Hey! This is my NLP lab project that fetches news articles and creates summaries.
- First, install the required packages:
pip install -r requirements.txt
- Download the model (this might take a few minutes):
python download_model.py
- Create a file named
.env
in the project folder and add your NewsAPI key: (Sign up on https://newsapi.org/ to generate an api key)

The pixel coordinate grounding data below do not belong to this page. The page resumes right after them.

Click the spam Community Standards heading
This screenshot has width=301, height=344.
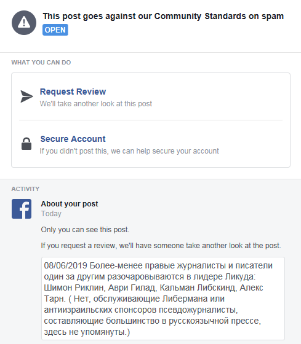point(163,16)
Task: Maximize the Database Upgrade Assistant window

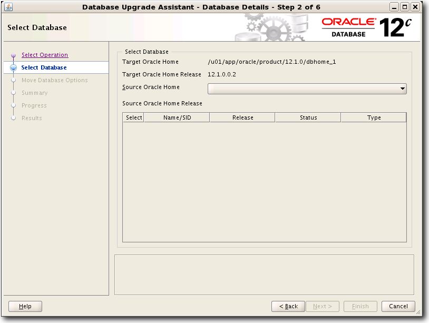Action: point(405,7)
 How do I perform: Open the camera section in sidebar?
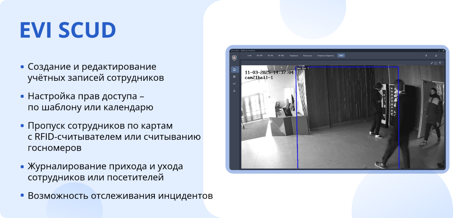pos(234,84)
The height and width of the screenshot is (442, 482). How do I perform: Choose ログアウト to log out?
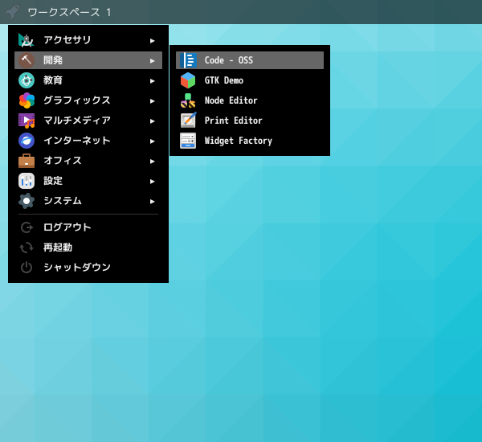[67, 227]
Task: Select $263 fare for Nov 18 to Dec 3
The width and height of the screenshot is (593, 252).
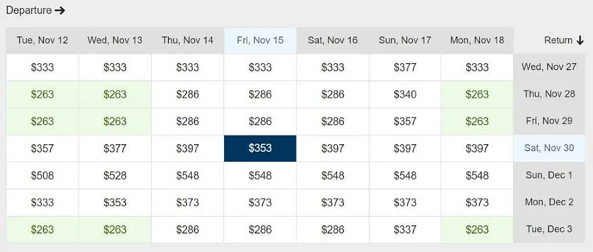Action: (x=477, y=229)
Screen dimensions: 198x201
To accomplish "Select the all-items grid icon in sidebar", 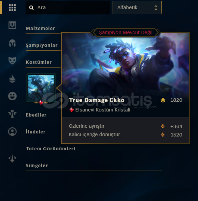I will click(12, 7).
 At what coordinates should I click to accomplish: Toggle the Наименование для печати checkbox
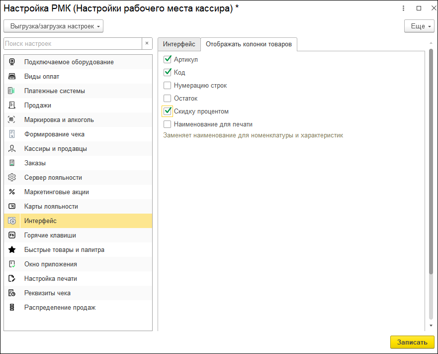168,124
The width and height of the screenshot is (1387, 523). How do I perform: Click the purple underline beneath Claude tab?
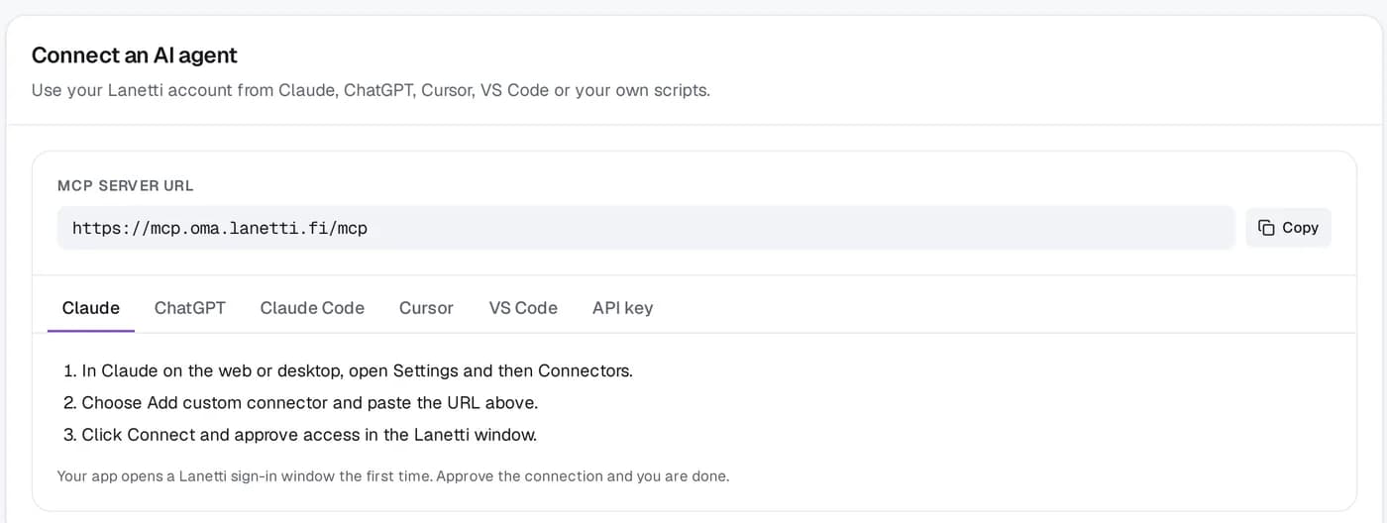tap(91, 331)
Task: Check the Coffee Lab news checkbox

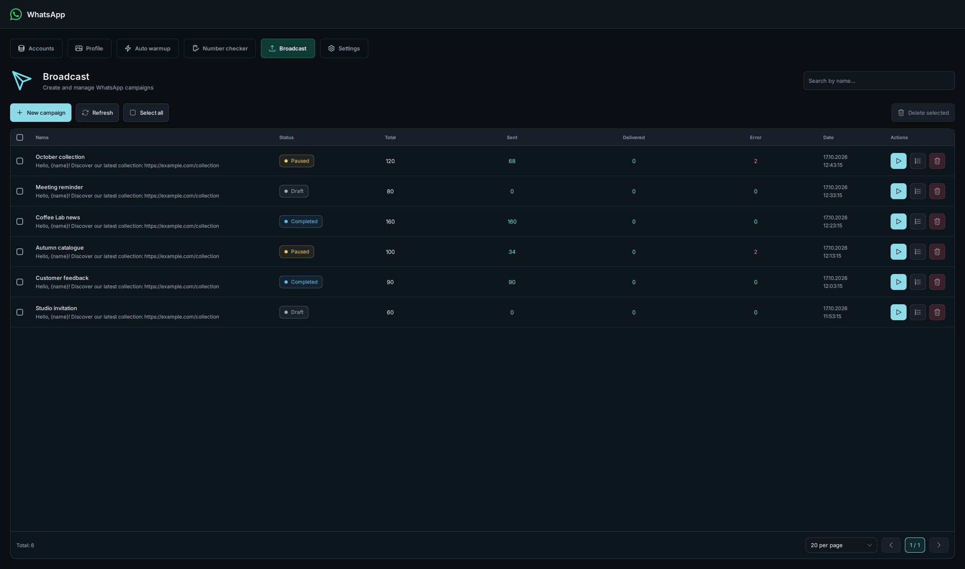Action: (20, 221)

NEWS_API=your_api_key_here
- Run the program:
python main.py
- Fetches news articles using NewsAPI
- Extracts and processes article content
- Generates summaries using the Pegasus model
- Supports multiple articles processing
- Progress tracking and error handling
- Clone the repository:
git clone <your-repository-url>
cd News-Extractor-Summarizer
- Create a virtual environment and activate it:
python -m venv venv
source venv/bin/activate # On Windows: venv\Scripts\activate
- Install dependencies:
pip install -r requirements.txt
- Create a
.env
file in the project root and add your NewsAPI key:
NEWS_API=your_api_key_here
- Download the Pegasus model:
python download_model.py
- Run the pipeline:
python main.py
Or run individual components:
python crawl.py # Fetch articles
python content.py # Process content
python summarise.py # Generate summaries
News-Extractor-Summarizer/
├── crawl.py # Article fetching
├── content.py # Content processing
├── summarise.py # Summary generation
├── main.py # Main pipeline
├── download_model.py # Model downloader
├── requirements.txt # Dependencies
└── README.md # Documentation
- newsapi-python
- transformers
- pandas
- numpy
- colorama
- tqdm
- python-dotenv
MIT License